BTW, what is the easiest form of removing rock? 

-Melissa


----------



## downunder

I presume these rocks are part of your landscaping? How many are a yard full and what size are they?


> I was thinking of just throwing fabric and mulch on top


I'm guessing not very big, but on the other hand I would think that rocks for landscaping would be more like boulders unless they were something in the genre of very large mulch or a dry creek bed.
Maybe put some groups of plants in between some of the rocks.
Photo?


----------



## Beth777

How big is the area that's covered? Is it a type of little gravel rocks? That really doesn't sound very interesting. 

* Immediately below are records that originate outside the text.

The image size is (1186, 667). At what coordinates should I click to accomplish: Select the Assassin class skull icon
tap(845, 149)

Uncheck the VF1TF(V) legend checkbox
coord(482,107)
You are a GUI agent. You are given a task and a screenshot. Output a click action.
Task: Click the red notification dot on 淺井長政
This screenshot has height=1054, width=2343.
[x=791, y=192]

Stray weeds coming up through plastic can be sprayed with weed killer every year....

Do you have an ultimate landscaping goal in mind? Depending on how big the area is, and what you'd like to do with it, there could be lots of great ideas that would be more interesting that grey rocks. 

If the area is kinda small, you could put down a brick patio that would make a nice spot for some lawn/picnic furniture. Just yesterday I saw a fabulous round brick patio made with red brick. I think the existing gravel could become part of the patio.... 

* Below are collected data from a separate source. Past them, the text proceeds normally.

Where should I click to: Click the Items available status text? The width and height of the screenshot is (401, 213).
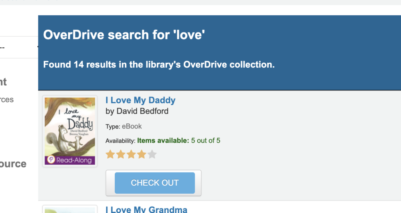coord(163,141)
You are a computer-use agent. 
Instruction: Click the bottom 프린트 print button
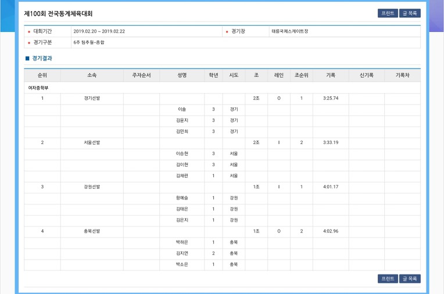point(388,279)
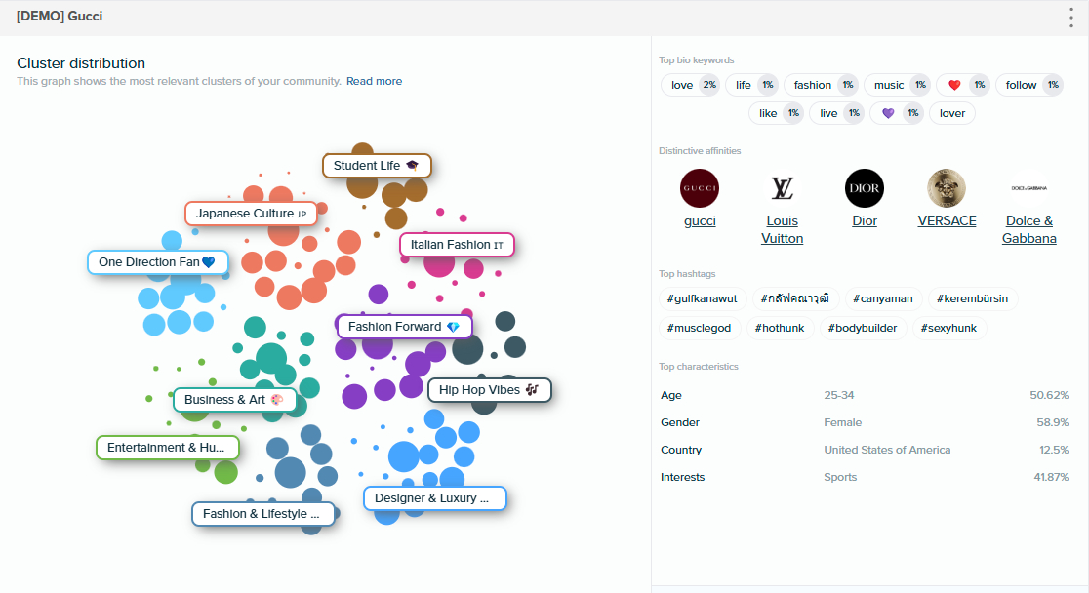Click the Louis Vuitton logo

click(x=782, y=188)
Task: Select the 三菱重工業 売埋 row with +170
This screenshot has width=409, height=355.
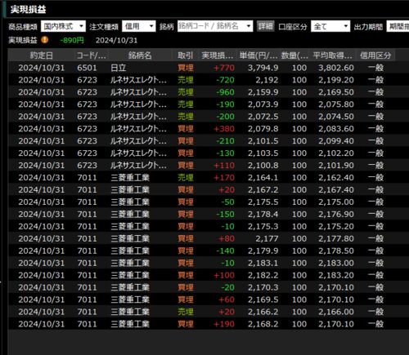Action: point(201,177)
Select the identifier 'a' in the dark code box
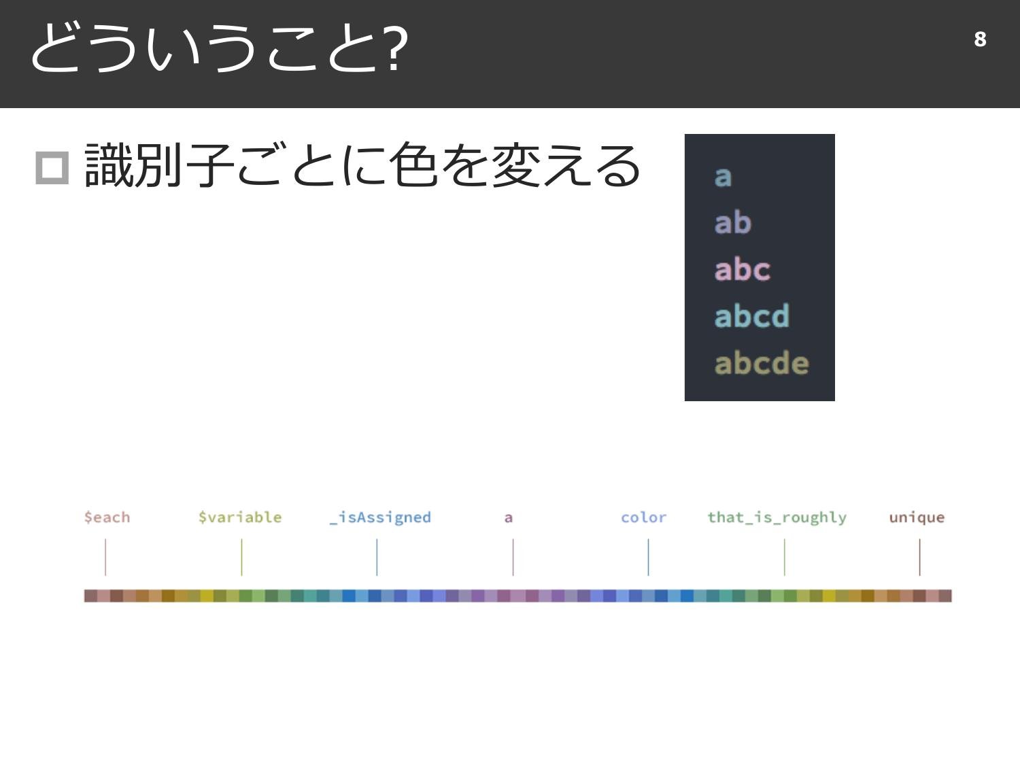Viewport: 1020px width, 765px height. pyautogui.click(x=724, y=177)
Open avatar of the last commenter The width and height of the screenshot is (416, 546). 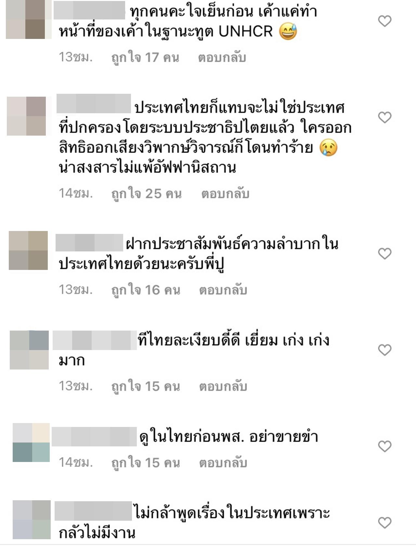point(32,520)
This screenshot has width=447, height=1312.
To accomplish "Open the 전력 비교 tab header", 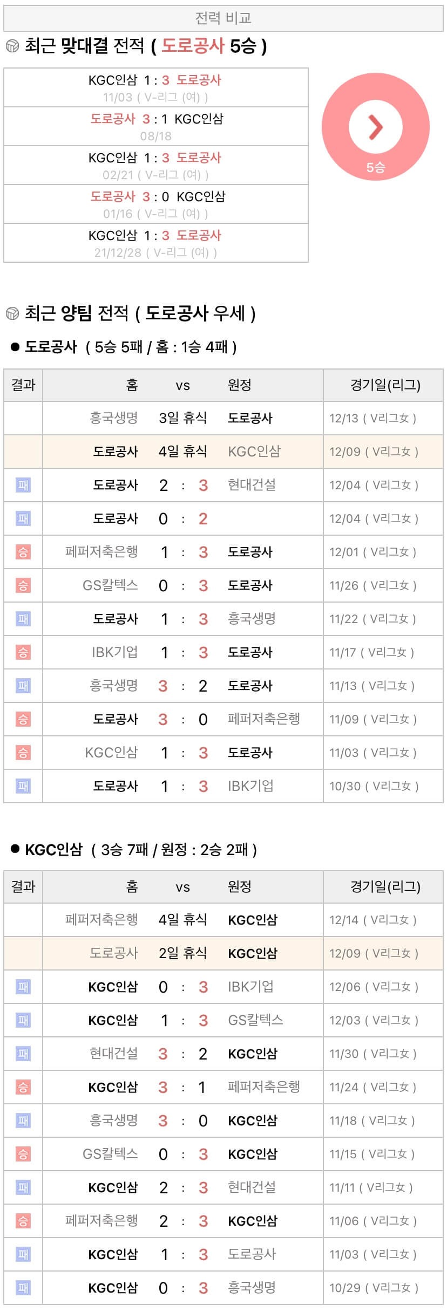I will [224, 19].
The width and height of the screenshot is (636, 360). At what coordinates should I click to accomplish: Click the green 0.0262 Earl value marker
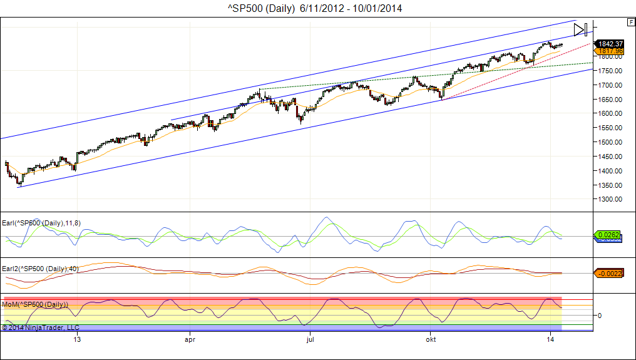[608, 235]
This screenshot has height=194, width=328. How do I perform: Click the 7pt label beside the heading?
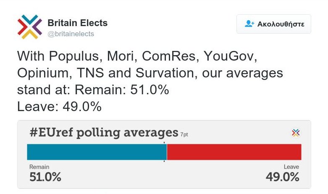pos(184,135)
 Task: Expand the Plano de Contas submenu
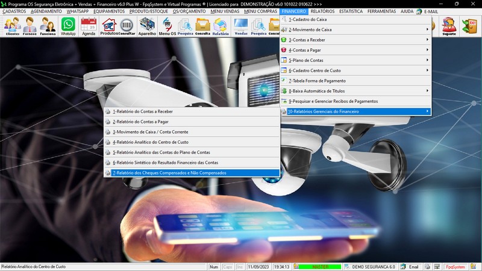point(355,60)
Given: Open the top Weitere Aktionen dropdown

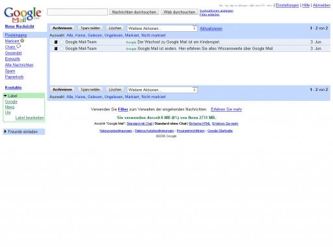Looking at the screenshot, I should click(162, 29).
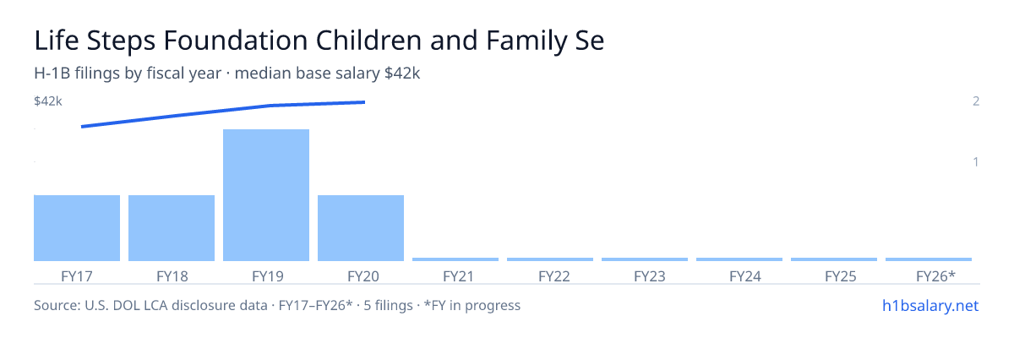Image resolution: width=1014 pixels, height=338 pixels.
Task: Click the FY17 axis label
Action: coord(77,276)
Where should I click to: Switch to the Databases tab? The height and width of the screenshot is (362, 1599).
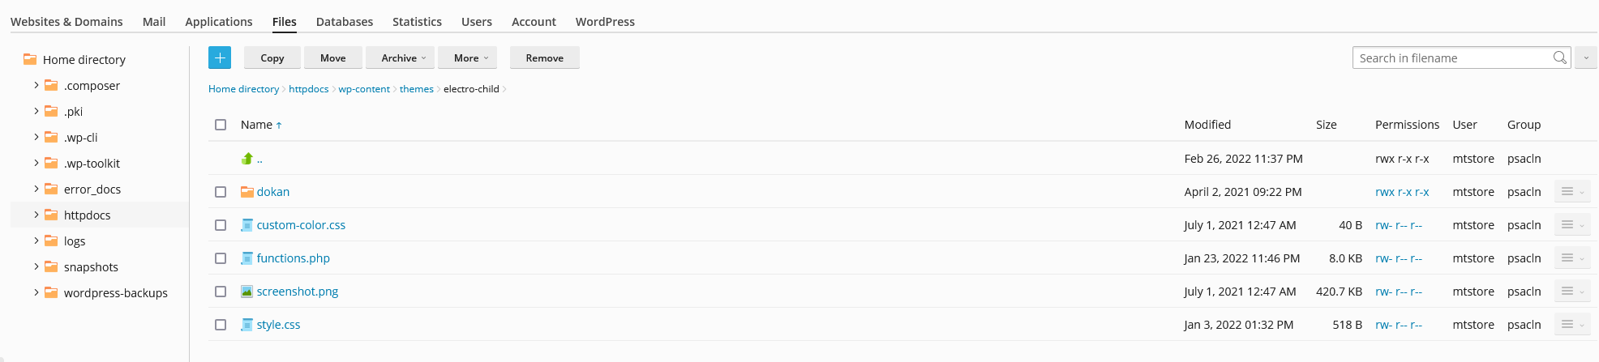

You could build in some raised beds for flowers or for a few tomato plants. Add some giant pots for planting flowers. Bring in a park bench. Put in a couple of well-chosen shrubs and some perennials. Add a shepherd's hook for a spot for a hanging basket of flowers... a sundial...

You could put lots of variety and beauty out there!

I think if you decide to put down landscaping fabric over the rock, and then mulch over that, you will have to keep adding more mulch as time goes on...in an ongoing cycle.


----------



## needhelpbad

*Sure, you could.*

There are lots of ideas that might work, and be better than simply using mulch. But assuming that your talking about small gravel/pea stone type of rocks, the answer your question is yes... you could just put fabric over the rock, and cover that with mulch. The extra layer of fabric would discourage weeds, but you may still have some push through. Drainage/water flow issues may be a factor depending on a number of factors, but shouldn't be a big deal.


----------



## downunder

> I've got a back yard full of ugly, boring grey rock
> How many are a yard full and what size are they?How big is the area that's covered?
> Is it a type of little gravel rocks?
> But assuming that your talking about small gravel/pea stone type of rocks,


 
diyimk?


----------



## zeuss0101

*Laying mulch over rocks*

I have a huge backyard and planning to fix it for my son's party. I have about 3000 square feet of gravel the size of a ping pong ball and would like to cover them with mulch. Removing the rocks would be a pain in the back. What would be the best way to go about it? Please help! Would it be comfortable to walk on? Do I still have to lay a sheet over the rocks before putting the mulch? I also have 4 dogs. Would this be workable? Since we're having the party in the backyard I wanted to have a comfortable area for my guest. Please help! By the way, I am getting the mulch for free from the city.


----------



## joecaption

How would anyone know with out a picture?
Fabric is not going to stop weeds from growing.
I see know way adding mulch over a stone suface would ever be a surface you would want to walk on.


----------



## paulsmith544

Yes you can put it on the rock. if your have bought and its not stolen if it`s your own then you can put it any where you like.


----------



## HandiMandy

How averse to the idea of strangers coming over to get it? If someone put a Craigslist ad up for free landscaping gravel like that, haul your own, I'd go get a bunch.

You'd have to think about how many weirdos are out there though. Maybe see if anyone you know would like it?


----------